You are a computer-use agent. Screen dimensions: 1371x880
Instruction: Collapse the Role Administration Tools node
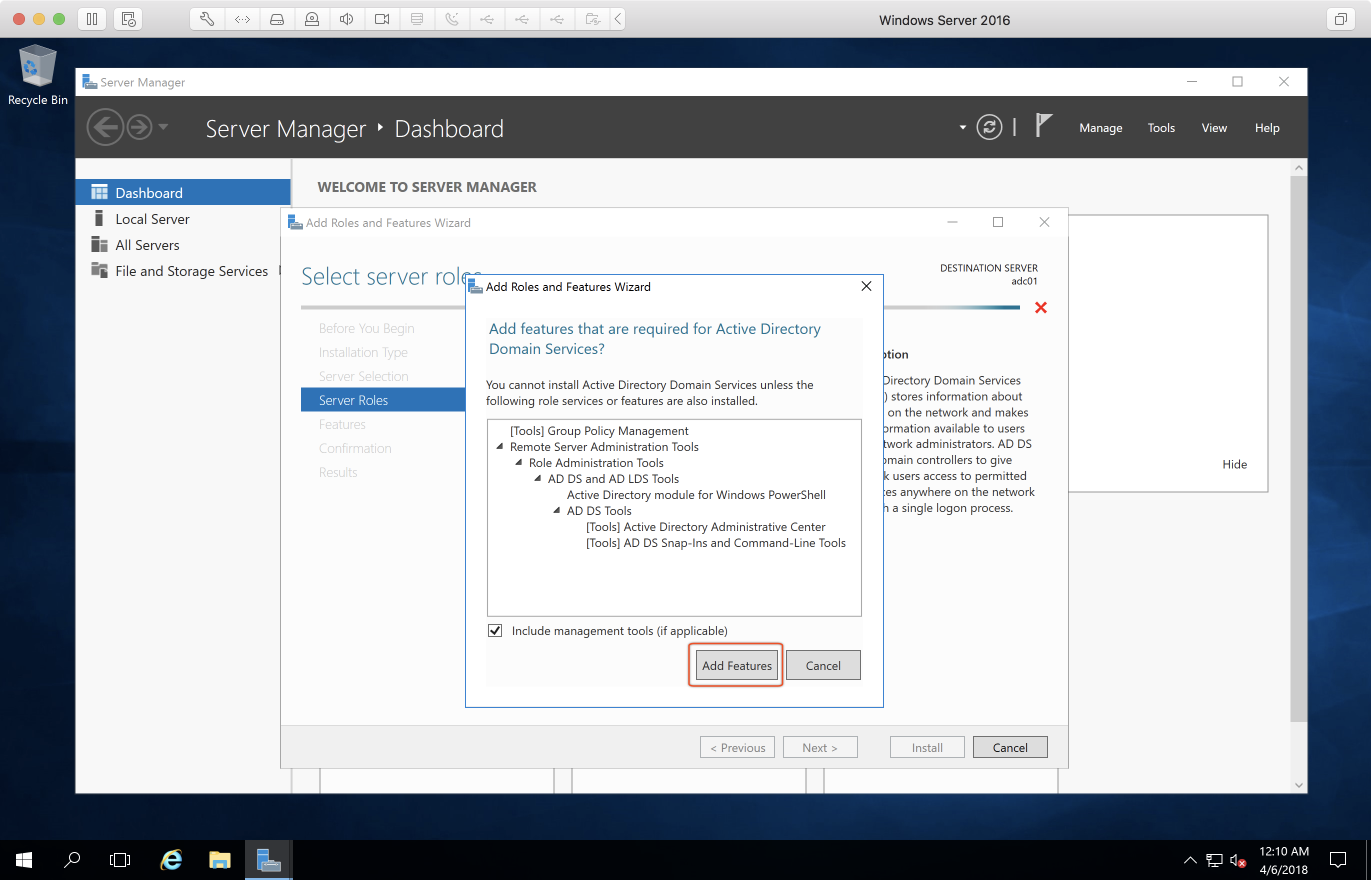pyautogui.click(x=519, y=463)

...

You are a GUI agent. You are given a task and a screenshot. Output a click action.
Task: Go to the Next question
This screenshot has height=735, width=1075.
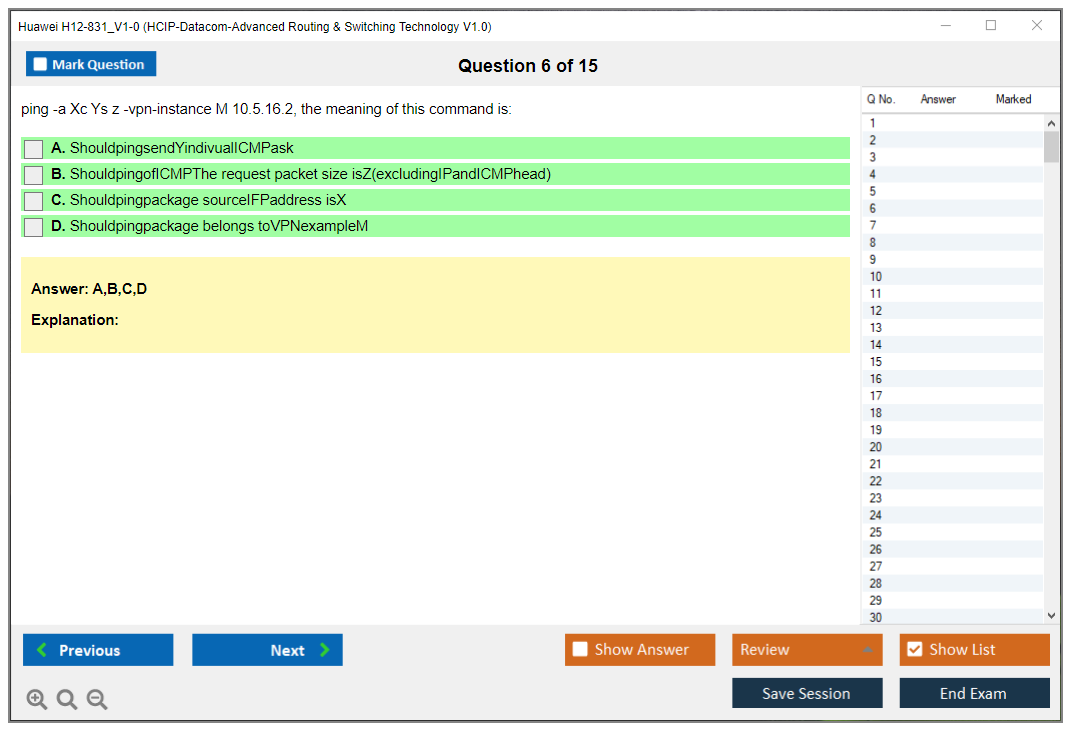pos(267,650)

TASK OBJECTIVE » What lines in the listing contain "agent"? Copy them all.

TASK ANSWER »
You are a computer-use agent. Screen dimensions: 1371x880
You are a GUI agent. You are given a task and a screenshot. Output a click action.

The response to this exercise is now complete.